Gesetzliche Vorgaben zur Hitze-Prävention viel konkreter
Stärkere Reaktionen der Branche gibt es bereits auf steigende Temperaturen im Sommer und die Zunahme extremer Hitzeereignisse. Anders als Flut- und Starkregen haben diese zwar kaum direkte Auswirkungen auf die Bausubstanz, dafür umso mehr auf die Menschen, die in ihnen wohnen: Für den sogenannten "Jahrhundertsommer" 2003 wird geschätzt, dass allein in Deutschland etwa 7.000 Menschen an den Folgen der Hitze starben.
Aus normativer Sicht gibt es seitdem Vorgaben. Für Neubauten gilt seit 2007 die Pflicht, diese entsprechend an die sommerliche Überhitzung anzupassen - zunächst über die Energieeinsparverordnung, inzwischen durch das Gebäudeenergiegesetz. Dieses schreibt vor:
Maßnahmen gegen die Hitze
Damit sind sowohl bauliche Maßnahmen als auch passive Kühlsysteme gemeint. Einfache Maßnahmen, die Hausbesitzer umsetzen können, seien beispielsweise weiße oder helle Anstriche der Fassade, sagen Pia Krause und Holger Röseler von der Universität Stuttgart. Sie absorbierten weniger Hitze und könnten so der Überhitzung entgegenwirken.
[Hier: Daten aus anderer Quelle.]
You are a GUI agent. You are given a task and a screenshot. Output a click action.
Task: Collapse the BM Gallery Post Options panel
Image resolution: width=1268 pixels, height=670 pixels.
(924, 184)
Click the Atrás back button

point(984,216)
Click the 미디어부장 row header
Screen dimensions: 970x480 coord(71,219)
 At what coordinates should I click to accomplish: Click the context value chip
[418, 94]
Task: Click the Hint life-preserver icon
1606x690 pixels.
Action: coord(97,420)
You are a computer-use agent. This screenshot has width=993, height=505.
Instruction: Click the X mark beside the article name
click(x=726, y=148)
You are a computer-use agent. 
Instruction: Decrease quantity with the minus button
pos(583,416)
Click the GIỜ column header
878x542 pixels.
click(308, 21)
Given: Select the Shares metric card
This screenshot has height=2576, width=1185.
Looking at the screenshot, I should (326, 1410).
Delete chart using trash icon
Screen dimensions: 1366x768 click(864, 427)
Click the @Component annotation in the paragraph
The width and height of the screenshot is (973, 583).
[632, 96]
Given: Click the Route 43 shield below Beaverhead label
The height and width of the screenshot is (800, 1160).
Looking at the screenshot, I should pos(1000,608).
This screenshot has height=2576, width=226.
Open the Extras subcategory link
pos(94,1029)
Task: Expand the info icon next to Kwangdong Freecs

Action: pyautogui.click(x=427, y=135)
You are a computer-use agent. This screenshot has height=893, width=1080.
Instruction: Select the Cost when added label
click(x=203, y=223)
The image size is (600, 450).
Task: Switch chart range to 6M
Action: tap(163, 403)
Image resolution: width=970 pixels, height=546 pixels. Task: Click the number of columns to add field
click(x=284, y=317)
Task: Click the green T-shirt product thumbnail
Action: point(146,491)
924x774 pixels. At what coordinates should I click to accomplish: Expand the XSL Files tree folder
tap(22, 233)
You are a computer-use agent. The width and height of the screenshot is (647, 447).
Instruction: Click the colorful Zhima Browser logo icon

Von architektonischer Seite häufig erwünscht, bezüglich der Wärmebildung aber ein Problem: große Fensterflächen. Wer das trotzdem möchte, kommt nicht um einen Sonnenschutz herum. Außenliegend erzielt er die besten Effekte.
Die Architektur des Hauses kann zum Sonnenschutz aber auch beigetragen. So kann beispielsweise der Dachüberhang vergrößert werden, sodass er mehr Schatten spendet und die Hauswände sich dementsprechend weniger aufheizen. In Deutschland ist das bislang nicht üblich, aber im Süden Europas ein häufig verwendetes Mittel.
Traditionelle Gebäude gut auf Hitze angepasst
Für bestehende Gebäude gibt es auch bei Sanierungen keine Pflicht, sie besser gegen sommerliches Aufheizen zu wappnen. Erst bei einer Erweiterung der Fläche um mehr als 50 Quadratmeter wäre das Pflicht. Aber: "Interessanterweise zeigen gerade traditionelle Gebäude hinsichtlich klimatischer Anpassung im Kontext der damaligen Zeit oft sehr gut funktionierende Lösungen", sagt Röseler. So sei das Risiko der sommerlichen Überhitzung bei traditionellen Gebäuden wie Fachwerkhäusern im Gegensatz zur modernen Bauweise erstaunlich gering.
Große Fensteröffnungen seien damals technisch schwer umsetzbar gewesen. "Aber auch die möglichen kleinen Fenster wurden nur bewusst eingesetzt, um für ausreichend Belichtung zu sorgen, ohne zu einer starken Überhitzung im Sommer zu führen."
Nachhaltigkeit muss mitgedacht werden
Insgesamt sollten einfache Maßnahmen bei der Klimaanpassung stets bevorzugt werden, merken die Forscher der Universität Stuttgart an. "Klimaanpassung und Klimaschutz müssen Hand in Hand gehen."
Weniger Fensterflächen verbunden mit einem guten Sonnenschutz seien einer aktiven Klimatisierung vorzuziehen, die wiederum selbst eine Umweltbelastung darstellen würde. "Mit Blick auf die prognostizierte Erwärmung bleibt jedoch abzuwarten, ob solche passiven Maßnahmen deutschlandweit ausreichend sind."